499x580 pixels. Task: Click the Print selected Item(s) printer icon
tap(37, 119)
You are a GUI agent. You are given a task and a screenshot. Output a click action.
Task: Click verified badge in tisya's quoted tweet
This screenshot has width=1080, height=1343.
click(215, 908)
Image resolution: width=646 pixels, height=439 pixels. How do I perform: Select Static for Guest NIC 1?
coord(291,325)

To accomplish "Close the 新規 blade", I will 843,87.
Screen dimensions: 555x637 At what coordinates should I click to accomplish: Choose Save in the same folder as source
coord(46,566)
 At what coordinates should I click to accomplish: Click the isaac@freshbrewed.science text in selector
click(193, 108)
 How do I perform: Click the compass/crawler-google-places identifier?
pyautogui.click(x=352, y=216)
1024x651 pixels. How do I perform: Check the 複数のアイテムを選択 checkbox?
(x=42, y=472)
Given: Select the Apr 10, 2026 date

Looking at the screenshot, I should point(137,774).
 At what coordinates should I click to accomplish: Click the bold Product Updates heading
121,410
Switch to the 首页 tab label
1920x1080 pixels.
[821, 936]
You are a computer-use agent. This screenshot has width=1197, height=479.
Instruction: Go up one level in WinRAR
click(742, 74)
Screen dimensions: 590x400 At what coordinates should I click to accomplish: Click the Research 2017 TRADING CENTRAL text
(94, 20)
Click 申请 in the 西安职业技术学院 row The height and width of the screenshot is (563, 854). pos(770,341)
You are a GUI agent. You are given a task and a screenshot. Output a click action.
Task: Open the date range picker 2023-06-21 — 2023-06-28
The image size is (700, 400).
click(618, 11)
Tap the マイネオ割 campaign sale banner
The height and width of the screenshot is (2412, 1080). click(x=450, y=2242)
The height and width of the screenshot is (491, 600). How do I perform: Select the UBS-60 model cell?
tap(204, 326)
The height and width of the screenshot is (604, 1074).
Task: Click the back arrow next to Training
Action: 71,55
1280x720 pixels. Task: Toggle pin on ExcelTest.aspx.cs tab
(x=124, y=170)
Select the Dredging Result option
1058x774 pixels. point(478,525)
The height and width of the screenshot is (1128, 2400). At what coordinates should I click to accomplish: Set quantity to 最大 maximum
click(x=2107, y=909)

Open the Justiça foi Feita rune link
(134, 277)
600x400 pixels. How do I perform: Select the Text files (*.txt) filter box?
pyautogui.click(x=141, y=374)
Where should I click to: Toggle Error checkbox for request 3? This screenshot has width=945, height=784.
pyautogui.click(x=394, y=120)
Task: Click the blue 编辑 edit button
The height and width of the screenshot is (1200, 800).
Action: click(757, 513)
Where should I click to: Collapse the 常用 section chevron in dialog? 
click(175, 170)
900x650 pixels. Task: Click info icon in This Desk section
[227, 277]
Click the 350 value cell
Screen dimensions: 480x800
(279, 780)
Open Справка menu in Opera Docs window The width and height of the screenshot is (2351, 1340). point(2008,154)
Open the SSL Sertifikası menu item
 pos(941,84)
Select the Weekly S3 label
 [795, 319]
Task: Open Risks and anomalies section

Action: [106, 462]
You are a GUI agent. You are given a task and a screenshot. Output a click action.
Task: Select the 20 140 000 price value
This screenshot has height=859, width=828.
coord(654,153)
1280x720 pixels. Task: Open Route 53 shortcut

*-*-*

Please write out, exactly as they appear, the lines from the one containing "Where should I click to: Collapse" through the last line of the records above, and nothing more.

● **Problem solution**:
Where should I click to: Collapse the 常用 section chevron in dialog? 
click(175, 170)
900x650 pixels. Task: Click info icon in This Desk section
[227, 277]
Click the 350 value cell
Screen dimensions: 480x800
(279, 780)
Open Справка menu in Opera Docs window The width and height of the screenshot is (2351, 1340). point(2008,154)
Open the SSL Sertifikası menu item
 pos(941,84)
Select the Weekly S3 label
 [795, 319]
Task: Open Risks and anomalies section

Action: [106, 462]
You are a GUI agent. You are given a task and a screenshot. Output a click action.
Task: Select the 20 140 000 price value
This screenshot has height=859, width=828.
coord(654,153)
1280x720 pixels. Task: Open Route 53 shortcut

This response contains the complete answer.